Your goal: Each of the entries beneath this task should be written out exactly.

Material provided:
******

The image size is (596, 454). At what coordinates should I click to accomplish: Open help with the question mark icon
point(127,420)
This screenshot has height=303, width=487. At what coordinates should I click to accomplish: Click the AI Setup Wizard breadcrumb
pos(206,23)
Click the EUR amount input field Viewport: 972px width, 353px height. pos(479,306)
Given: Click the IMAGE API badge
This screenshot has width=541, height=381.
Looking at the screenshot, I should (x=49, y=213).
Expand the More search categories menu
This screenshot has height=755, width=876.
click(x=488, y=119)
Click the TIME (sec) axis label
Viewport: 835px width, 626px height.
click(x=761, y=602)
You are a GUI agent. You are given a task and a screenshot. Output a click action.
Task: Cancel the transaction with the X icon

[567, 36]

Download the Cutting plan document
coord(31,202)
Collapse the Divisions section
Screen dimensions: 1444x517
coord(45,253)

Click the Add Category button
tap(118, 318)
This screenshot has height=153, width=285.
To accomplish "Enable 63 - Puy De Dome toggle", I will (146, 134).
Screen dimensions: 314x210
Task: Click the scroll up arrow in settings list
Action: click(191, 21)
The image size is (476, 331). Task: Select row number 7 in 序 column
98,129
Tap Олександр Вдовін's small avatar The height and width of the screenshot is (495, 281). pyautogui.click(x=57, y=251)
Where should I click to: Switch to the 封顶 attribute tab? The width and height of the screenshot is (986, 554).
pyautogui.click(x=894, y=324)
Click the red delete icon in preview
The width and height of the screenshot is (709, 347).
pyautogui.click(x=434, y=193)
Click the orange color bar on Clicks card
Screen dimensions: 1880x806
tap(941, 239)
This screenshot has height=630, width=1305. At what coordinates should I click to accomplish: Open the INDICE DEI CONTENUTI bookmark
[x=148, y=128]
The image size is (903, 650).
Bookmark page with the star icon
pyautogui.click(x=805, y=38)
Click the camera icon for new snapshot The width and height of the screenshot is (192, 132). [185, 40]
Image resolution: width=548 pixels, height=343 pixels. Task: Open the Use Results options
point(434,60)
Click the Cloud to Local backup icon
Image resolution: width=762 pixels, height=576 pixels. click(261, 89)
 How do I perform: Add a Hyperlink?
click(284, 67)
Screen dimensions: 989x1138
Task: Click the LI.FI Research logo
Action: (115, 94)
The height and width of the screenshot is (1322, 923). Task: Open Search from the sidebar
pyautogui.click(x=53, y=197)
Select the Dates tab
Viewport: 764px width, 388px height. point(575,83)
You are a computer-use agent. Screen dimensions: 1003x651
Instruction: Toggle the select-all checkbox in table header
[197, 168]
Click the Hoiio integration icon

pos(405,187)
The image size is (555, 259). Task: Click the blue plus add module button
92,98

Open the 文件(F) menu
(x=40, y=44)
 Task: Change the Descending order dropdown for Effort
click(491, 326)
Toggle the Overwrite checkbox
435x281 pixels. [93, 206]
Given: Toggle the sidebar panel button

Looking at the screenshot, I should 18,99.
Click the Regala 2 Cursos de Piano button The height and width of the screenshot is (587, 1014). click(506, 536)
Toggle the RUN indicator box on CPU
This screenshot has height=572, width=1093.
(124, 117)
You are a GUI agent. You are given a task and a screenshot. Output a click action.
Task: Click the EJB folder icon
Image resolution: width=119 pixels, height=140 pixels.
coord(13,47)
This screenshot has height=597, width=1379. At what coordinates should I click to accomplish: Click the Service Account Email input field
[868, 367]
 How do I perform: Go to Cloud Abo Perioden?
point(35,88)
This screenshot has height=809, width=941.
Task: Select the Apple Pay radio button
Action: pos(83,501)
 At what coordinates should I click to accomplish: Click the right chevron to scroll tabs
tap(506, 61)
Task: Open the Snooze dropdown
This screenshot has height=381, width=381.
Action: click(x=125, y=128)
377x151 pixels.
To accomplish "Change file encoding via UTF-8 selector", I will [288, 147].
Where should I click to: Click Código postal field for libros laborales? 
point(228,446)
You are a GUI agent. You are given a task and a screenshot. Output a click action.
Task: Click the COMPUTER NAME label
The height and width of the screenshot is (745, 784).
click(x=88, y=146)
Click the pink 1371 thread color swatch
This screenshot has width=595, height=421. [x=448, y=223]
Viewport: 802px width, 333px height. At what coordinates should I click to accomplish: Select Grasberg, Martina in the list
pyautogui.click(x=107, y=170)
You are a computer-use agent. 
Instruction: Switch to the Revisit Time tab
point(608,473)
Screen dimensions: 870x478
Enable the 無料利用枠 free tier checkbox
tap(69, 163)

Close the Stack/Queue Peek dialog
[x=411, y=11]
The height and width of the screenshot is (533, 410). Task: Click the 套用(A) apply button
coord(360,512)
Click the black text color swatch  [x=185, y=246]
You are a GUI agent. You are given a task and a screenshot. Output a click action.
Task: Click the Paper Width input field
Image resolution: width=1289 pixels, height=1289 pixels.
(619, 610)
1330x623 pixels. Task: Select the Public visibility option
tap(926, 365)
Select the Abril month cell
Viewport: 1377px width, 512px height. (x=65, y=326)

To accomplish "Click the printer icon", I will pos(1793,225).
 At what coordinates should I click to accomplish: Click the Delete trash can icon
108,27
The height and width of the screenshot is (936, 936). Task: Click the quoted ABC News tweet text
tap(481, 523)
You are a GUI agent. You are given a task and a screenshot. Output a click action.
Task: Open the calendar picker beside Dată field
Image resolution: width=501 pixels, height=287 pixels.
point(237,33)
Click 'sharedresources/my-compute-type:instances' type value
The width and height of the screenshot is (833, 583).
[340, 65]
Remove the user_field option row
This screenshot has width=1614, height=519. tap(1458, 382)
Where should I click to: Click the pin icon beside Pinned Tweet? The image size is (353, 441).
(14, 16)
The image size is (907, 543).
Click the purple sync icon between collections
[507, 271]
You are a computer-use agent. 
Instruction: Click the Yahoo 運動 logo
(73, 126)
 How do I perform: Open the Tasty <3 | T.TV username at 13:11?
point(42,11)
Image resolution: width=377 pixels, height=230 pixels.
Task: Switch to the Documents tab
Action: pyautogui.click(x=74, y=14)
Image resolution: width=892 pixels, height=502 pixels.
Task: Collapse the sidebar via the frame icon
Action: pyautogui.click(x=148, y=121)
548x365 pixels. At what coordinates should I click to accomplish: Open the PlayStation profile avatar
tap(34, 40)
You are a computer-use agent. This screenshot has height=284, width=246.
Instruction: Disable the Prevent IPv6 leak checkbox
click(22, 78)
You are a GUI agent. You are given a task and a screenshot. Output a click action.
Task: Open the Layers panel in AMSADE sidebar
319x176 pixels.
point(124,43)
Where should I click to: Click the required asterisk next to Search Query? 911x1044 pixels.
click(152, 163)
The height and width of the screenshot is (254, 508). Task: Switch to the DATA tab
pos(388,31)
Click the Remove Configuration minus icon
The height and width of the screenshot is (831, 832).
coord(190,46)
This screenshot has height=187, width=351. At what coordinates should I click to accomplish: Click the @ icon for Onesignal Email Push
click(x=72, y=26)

******

Exercise response:
The image size is (596, 454). At what coordinates should I click to accomplish: Open help with the question mark icon
point(127,420)
This screenshot has height=303, width=487. At what coordinates should I click to accomplish: Click the AI Setup Wizard breadcrumb
pos(206,23)
Click the EUR amount input field Viewport: 972px width, 353px height. pos(479,306)
Given: Click the IMAGE API badge
This screenshot has width=541, height=381.
Looking at the screenshot, I should (x=49, y=213).
Expand the More search categories menu
This screenshot has height=755, width=876.
click(x=488, y=119)
Click the TIME (sec) axis label
Viewport: 835px width, 626px height.
click(x=761, y=602)
You are a GUI agent. You are given a task and a screenshot. Output a click action.
Task: Cancel the transaction with the X icon

[567, 36]

Download the Cutting plan document
coord(31,202)
Collapse the Divisions section
Screen dimensions: 1444x517
coord(45,253)

Click the Add Category button
tap(118, 318)
This screenshot has height=153, width=285.
To accomplish "Enable 63 - Puy De Dome toggle", I will (146, 134).
Screen dimensions: 314x210
Task: Click the scroll up arrow in settings list
Action: click(191, 21)
The image size is (476, 331). Task: Select row number 7 in 序 column
98,129
Tap Олександр Вдовін's small avatar The height and width of the screenshot is (495, 281). pyautogui.click(x=57, y=251)
Where should I click to: Switch to the 封顶 attribute tab? The width and height of the screenshot is (986, 554).
pyautogui.click(x=894, y=324)
Click the red delete icon in preview
The width and height of the screenshot is (709, 347).
pyautogui.click(x=434, y=193)
Click the orange color bar on Clicks card
Screen dimensions: 1880x806
tap(941, 239)
This screenshot has height=630, width=1305. At what coordinates should I click to accomplish: Open the INDICE DEI CONTENUTI bookmark
[x=148, y=128]
The image size is (903, 650).
Bookmark page with the star icon
pyautogui.click(x=805, y=38)
Click the camera icon for new snapshot The width and height of the screenshot is (192, 132). [185, 40]
Image resolution: width=548 pixels, height=343 pixels. Task: Open the Use Results options
point(434,60)
Click the Cloud to Local backup icon
Image resolution: width=762 pixels, height=576 pixels. click(261, 89)
 How do I perform: Add a Hyperlink?
click(284, 67)
Screen dimensions: 989x1138
Task: Click the LI.FI Research logo
Action: (115, 94)
The height and width of the screenshot is (1322, 923). Task: Open Search from the sidebar
pyautogui.click(x=53, y=197)
Select the Dates tab
Viewport: 764px width, 388px height. point(575,83)
You are a computer-use agent. Screen dimensions: 1003x651
Instruction: Toggle the select-all checkbox in table header
[197, 168]
Click the Hoiio integration icon

pos(405,187)
The image size is (555, 259). Task: Click the blue plus add module button
92,98

Open the 文件(F) menu
(x=40, y=44)
 Task: Change the Descending order dropdown for Effort
click(491, 326)
Toggle the Overwrite checkbox
435x281 pixels. [93, 206]
Given: Toggle the sidebar panel button

Looking at the screenshot, I should 18,99.
Click the Regala 2 Cursos de Piano button The height and width of the screenshot is (587, 1014). click(506, 536)
Toggle the RUN indicator box on CPU
This screenshot has height=572, width=1093.
(124, 117)
You are a GUI agent. You are given a task and a screenshot. Output a click action.
Task: Click the EJB folder icon
Image resolution: width=119 pixels, height=140 pixels.
coord(13,47)
This screenshot has height=597, width=1379. At what coordinates should I click to accomplish: Click the Service Account Email input field
[868, 367]
 How do I perform: Go to Cloud Abo Perioden?
point(35,88)
This screenshot has height=809, width=941.
Task: Select the Apple Pay radio button
Action: pos(83,501)
 At what coordinates should I click to accomplish: Click the right chevron to scroll tabs
tap(506, 61)
Task: Open the Snooze dropdown
This screenshot has height=381, width=381.
Action: click(x=125, y=128)
377x151 pixels.
To accomplish "Change file encoding via UTF-8 selector", I will [288, 147].
Where should I click to: Click Código postal field for libros laborales? 
point(228,446)
You are a GUI agent. You are given a task and a screenshot. Output a click action.
Task: Click the COMPUTER NAME label
The height and width of the screenshot is (745, 784).
click(x=88, y=146)
Click the pink 1371 thread color swatch
This screenshot has width=595, height=421. [x=448, y=223]
Viewport: 802px width, 333px height. At what coordinates should I click to accomplish: Select Grasberg, Martina in the list
pyautogui.click(x=107, y=170)
You are a computer-use agent. 
Instruction: Switch to the Revisit Time tab
point(608,473)
Screen dimensions: 870x478
Enable the 無料利用枠 free tier checkbox
tap(69, 163)

Close the Stack/Queue Peek dialog
[x=411, y=11]
The height and width of the screenshot is (533, 410). Task: Click the 套用(A) apply button
coord(360,512)
Click the black text color swatch  [x=185, y=246]
You are a GUI agent. You are given a task and a screenshot. Output a click action.
Task: Click the Paper Width input field
Image resolution: width=1289 pixels, height=1289 pixels.
(619, 610)
1330x623 pixels. Task: Select the Public visibility option
tap(926, 365)
Select the Abril month cell
Viewport: 1377px width, 512px height. (x=65, y=326)

To accomplish "Click the printer icon", I will pos(1793,225).
 At what coordinates should I click to accomplish: Click the Delete trash can icon
108,27
The height and width of the screenshot is (936, 936). Task: Click the quoted ABC News tweet text
tap(481, 523)
You are a GUI agent. You are given a task and a screenshot. Output a click action.
Task: Open the calendar picker beside Dată field
Image resolution: width=501 pixels, height=287 pixels.
point(237,33)
Click 'sharedresources/my-compute-type:instances' type value
The width and height of the screenshot is (833, 583).
[340, 65]
Remove the user_field option row
This screenshot has width=1614, height=519. tap(1458, 382)
Where should I click to: Click the pin icon beside Pinned Tweet? The image size is (353, 441).
(14, 16)
The image size is (907, 543).
Click the purple sync icon between collections
[507, 271]
You are a computer-use agent. 
Instruction: Click the Yahoo 運動 logo
(73, 126)
 How do I perform: Open the Tasty <3 | T.TV username at 13:11?
point(42,11)
Image resolution: width=377 pixels, height=230 pixels.
Task: Switch to the Documents tab
Action: pyautogui.click(x=74, y=14)
Image resolution: width=892 pixels, height=502 pixels.
Task: Collapse the sidebar via the frame icon
Action: pyautogui.click(x=148, y=121)
548x365 pixels. At what coordinates should I click to accomplish: Open the PlayStation profile avatar
tap(34, 40)
You are a computer-use agent. This screenshot has height=284, width=246.
Instruction: Disable the Prevent IPv6 leak checkbox
click(22, 78)
You are a GUI agent. You are given a task and a screenshot. Output a click action.
Task: Open the Layers panel in AMSADE sidebar
319x176 pixels.
point(124,43)
Where should I click to: Click the required asterisk next to Search Query? 911x1044 pixels.
click(152, 163)
The height and width of the screenshot is (254, 508). Task: Switch to the DATA tab
pos(388,31)
Click the Remove Configuration minus icon
The height and width of the screenshot is (831, 832).
coord(190,46)
This screenshot has height=187, width=351. At what coordinates should I click to accomplish: Click the @ icon for Onesignal Email Push
click(x=72, y=26)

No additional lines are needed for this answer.